Catching Stars
Page 18
“I just thought—” Maddix started, quickly composing himself to hide his shock.
“That I grew up in a manse in the outer ring, with servants to wait on me hand and foot?”
“I didn’t know that there were witch orphans too.” With how they prized their magic, Maddix couldn’t fathom sahir parents giving up their child. Besides, he’d heard more than one person call her Ayrie’s favorite. How did an orphan wind up at the Palace at all, let alone their favorite pet?
“I knew there was something familiar about you,” Jayin said with the ghost of a smile, and Maddix realized he’d given himself away as well. “We can always recognize our own.”
“Southside,” Maddix managed, still reeling. “That’s where I grew up.”
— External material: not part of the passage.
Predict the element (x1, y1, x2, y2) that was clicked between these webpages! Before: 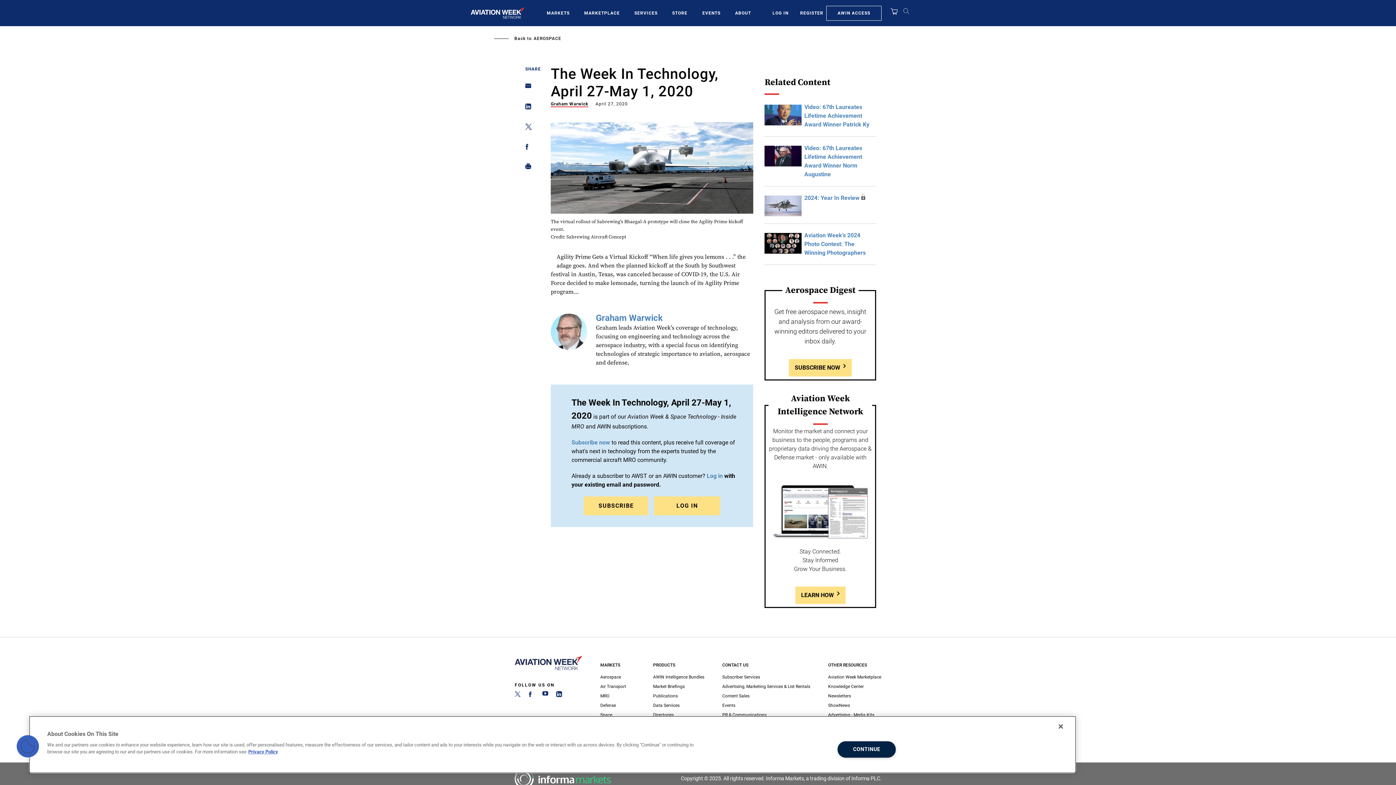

“North,” Jayin replied, and Maddix marveled at how close they’d been as children, orphans living with dozens of other unclaimed kids just across the river from one another.
“I thought I was one of you for years.” Jayin said without prompting. Maddix had to bite his tongue to keep himself from asking a thousand questions. Even after a lifetime of living side-by-side with witches and his education at the helwyr compound, there was so much he didn’t know.
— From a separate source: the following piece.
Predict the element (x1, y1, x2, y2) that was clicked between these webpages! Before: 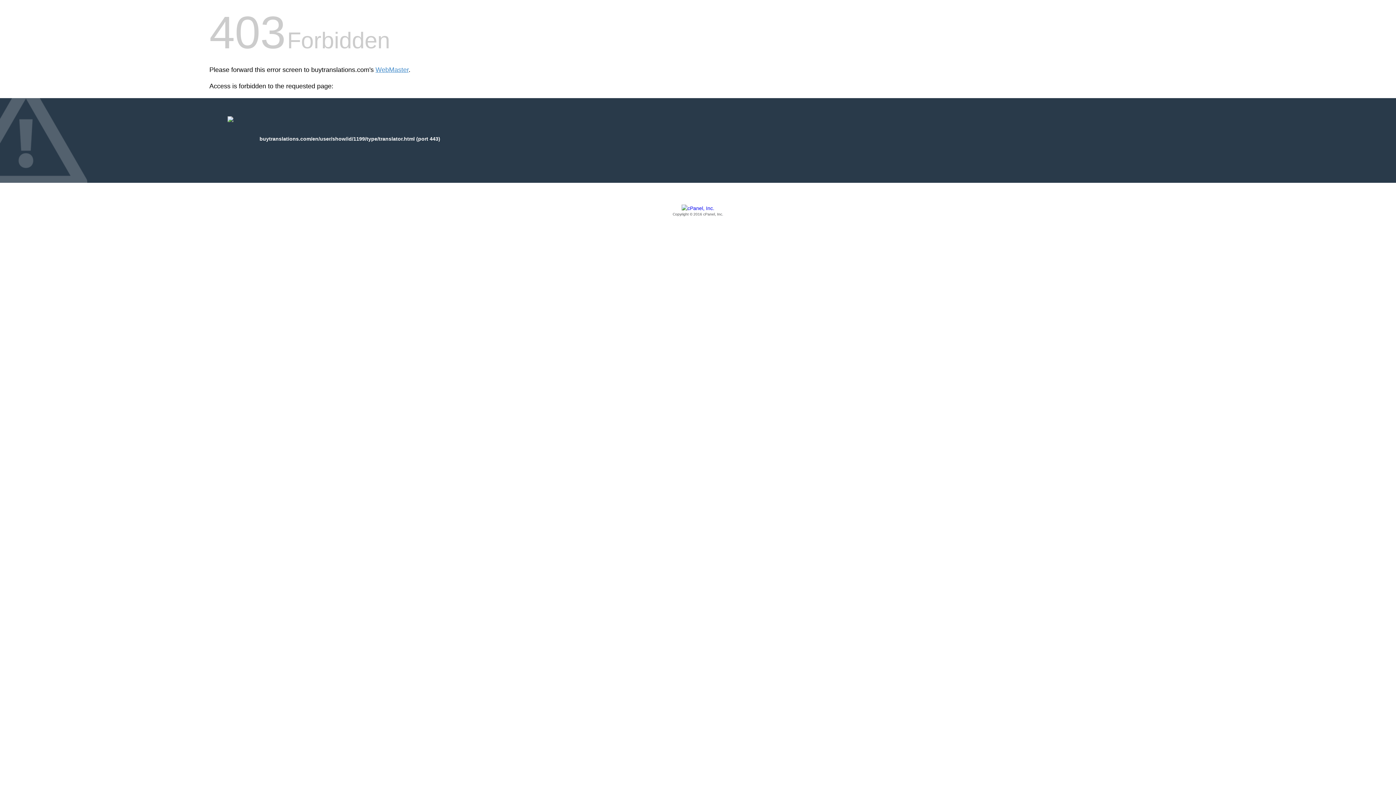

There was so much about her that he didn’t know.
“I lived in a room with eight other girls until the Kingswitch took me to Ayrie. I’m just much a dockrat as you.”
“How?” Maddix asked. “How did you know you had magic?”
He expected her to snipe at him, not turn her head away.
“Because I thought I was dying,” she answered, spreading her bedroll onto the filthy floor. “And then he found me.”
For someone who’d been rescued and thrown into a life every orphan dreamed about, Jayin’s voice didn’t hold a lot of gratitude for the Kingswitch. For the hundredth time since he met her, Maddix wondered why she’d run away. Or who she was running away from.
He had a hundred questions, a thousand, but Jayin was done talking. Maddix stayed awake long after her breathing evened out. He stared at the rotted ceiling, wondering about corruption that lurked beneath gilt floors and how it was starting to seem like nothing he’d ever believed about the sahir was true.
“No,” Jayin said the next morning, before he’d managed to explain even half of his plan. He knew she’d react like this, but it wasn’t as if they had any other options. “Not a chance, convict.”
“It’ll work.”
“It’s a death sentence.”
“This whole thing is a death sentence, isn’t that what you’ve been saying this entire time?” Maddix asked. Jayin paced, her movements jerky and stiff
“If anyone’s got those anti-sahir charms, this whole thing falls apart,” she said finally.
“If we stay here, they’ll find us, and you’re the one who refuses to go to Kaddah.”
She turned to him, glaring.
“If you have a better plan, I’d love to hear it.” Maddix challenged. His hand went to the jewel at his throat, worrying the stone.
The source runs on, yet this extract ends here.